Permissions on Android
According to Android Developers, “the purpose of a permission is to protect the privacy of an Android user.” We come across all these permissions in two ways:
- Runtime requests. For devices running Android Marshmallow (6.0/API level 23) or higher and apps that target that same API level, you’re presented the permissions request when you first open the app.
- Install-time requests. For devices running Android Lollipop (5.1.1/API level 22) or lower, or the app’s API level is 22 or lower on any Android version, you’re presented the permissions request before installing the app on the Play Store.

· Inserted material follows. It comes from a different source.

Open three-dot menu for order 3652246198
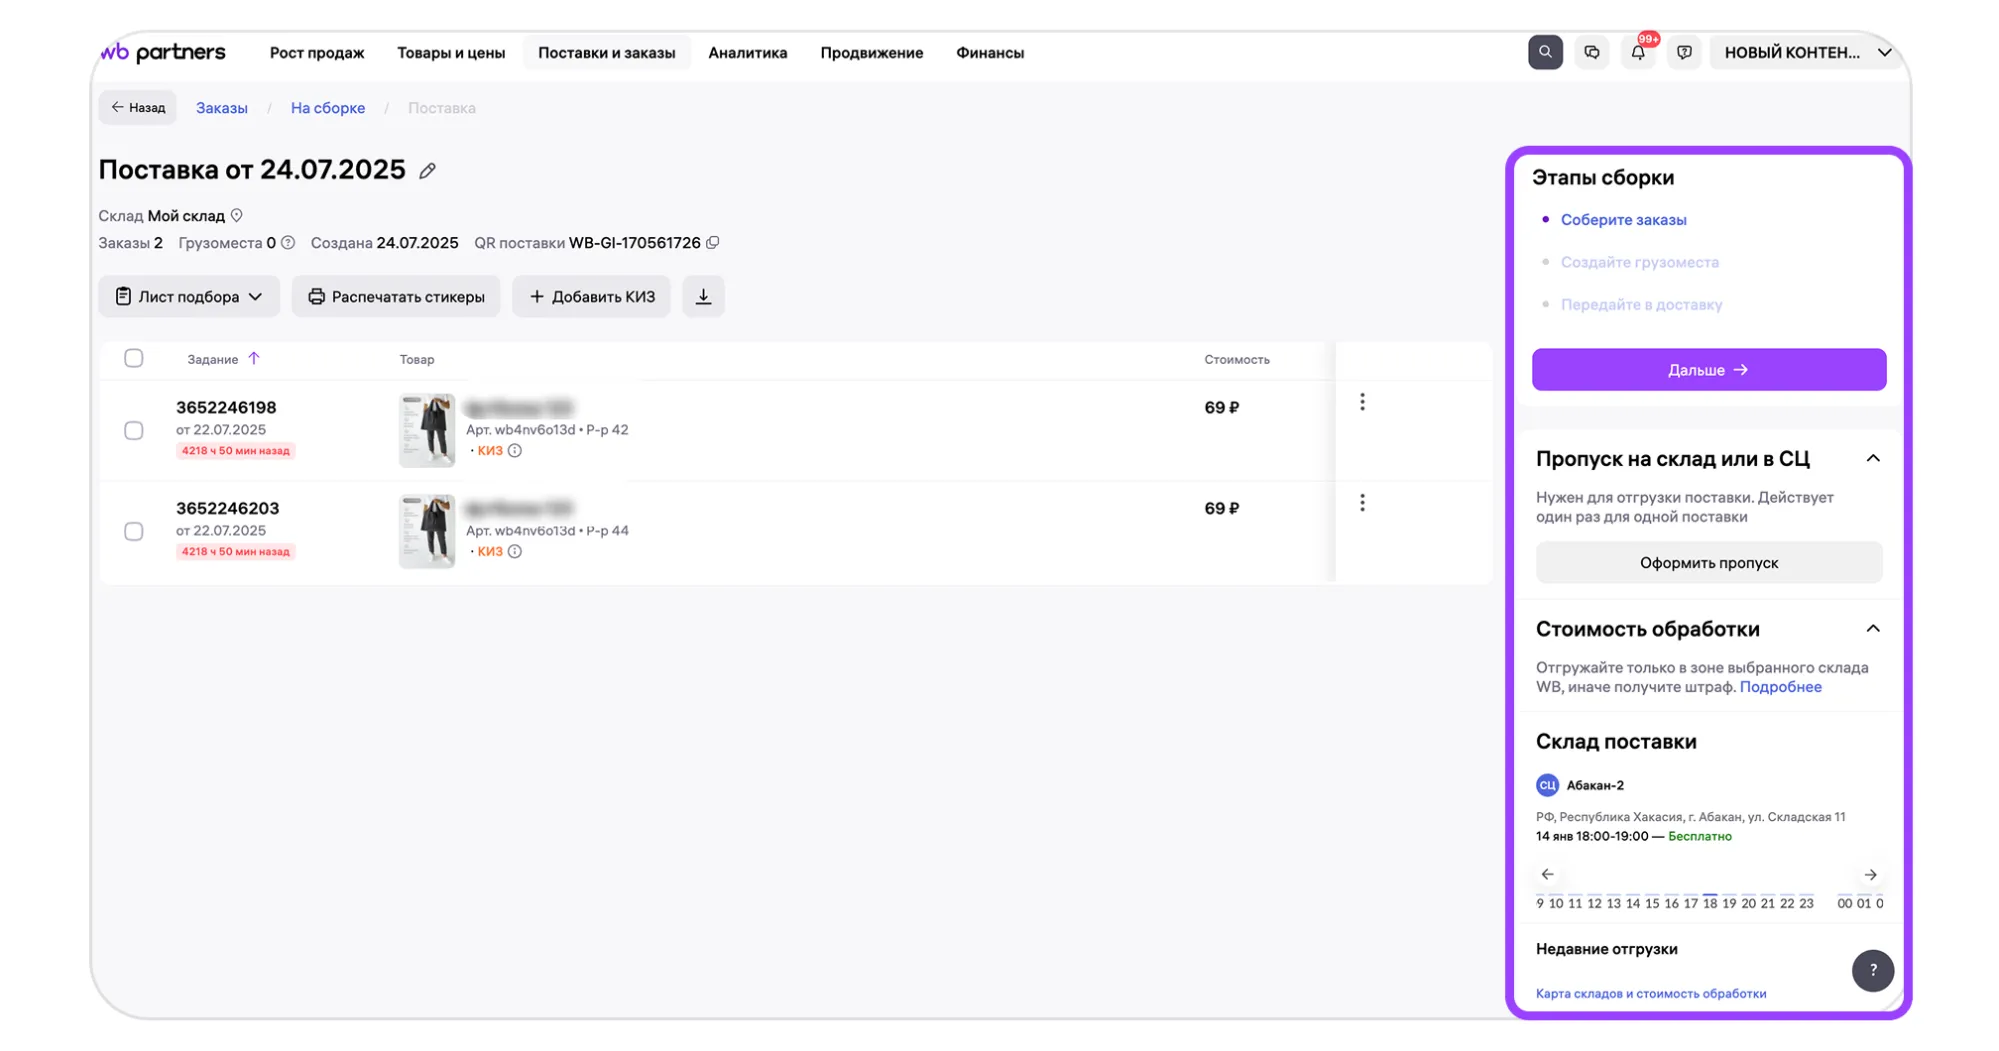 click(x=1361, y=402)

Additionally, permissions requests give you the option to enable apps to work the way they’re supposed to work. Here are all the permissions listed in my OnePlus 6, organized in a way that shows what kind of apps pertain to those permissions.

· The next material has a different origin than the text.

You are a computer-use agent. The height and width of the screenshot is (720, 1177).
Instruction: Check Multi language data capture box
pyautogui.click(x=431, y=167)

|Body Sensor||Helps “Smart Lock” function correctly, implemented in the “rise to wake” feature.|
|Calendar||Reads anything that’s in your calendar app to display information (meetings, birthdays, etc.) in apps/widgets such as “At a Glance”|
|Call Logs||Displays your call logs from apps like Google Duo or the Phone app itself|
|Contacts||Reads your contacts to display information such as predictions in keyboard apps (Swiftkey, Gboard, etc.)|
|Phone||Reads your phone state, wakes up your phone when you get a call, pauses music when you get a call, etc.|
|SMS||Reads your text messages to keep the messages in third=party texting apps like Textra, can provide keyboard predictions|
|Camera*||Accesses your camera to take pictures, record videos|
|Microphone*||To listen in when recording a voice note, video, or using Shazam|
|Storage||Reads your storage to be able to save files (pictures, videos, etc.)|
|Location*||Uses your GPS to track your location for services like Uber or Instagram stickers|
|Car Information||Android Auto|
The permissions on your list can be different from mine depending on the Android Version and phone you have, but it should be easy to know, based on the symbol.
* These three permissions are the ones that are brought up the most in terms of privacy. Some apps access these permissions without the user’s knowledge, let alone having any justifiable reason to access these permissions when the app has no need (like a music player wanting to access your location).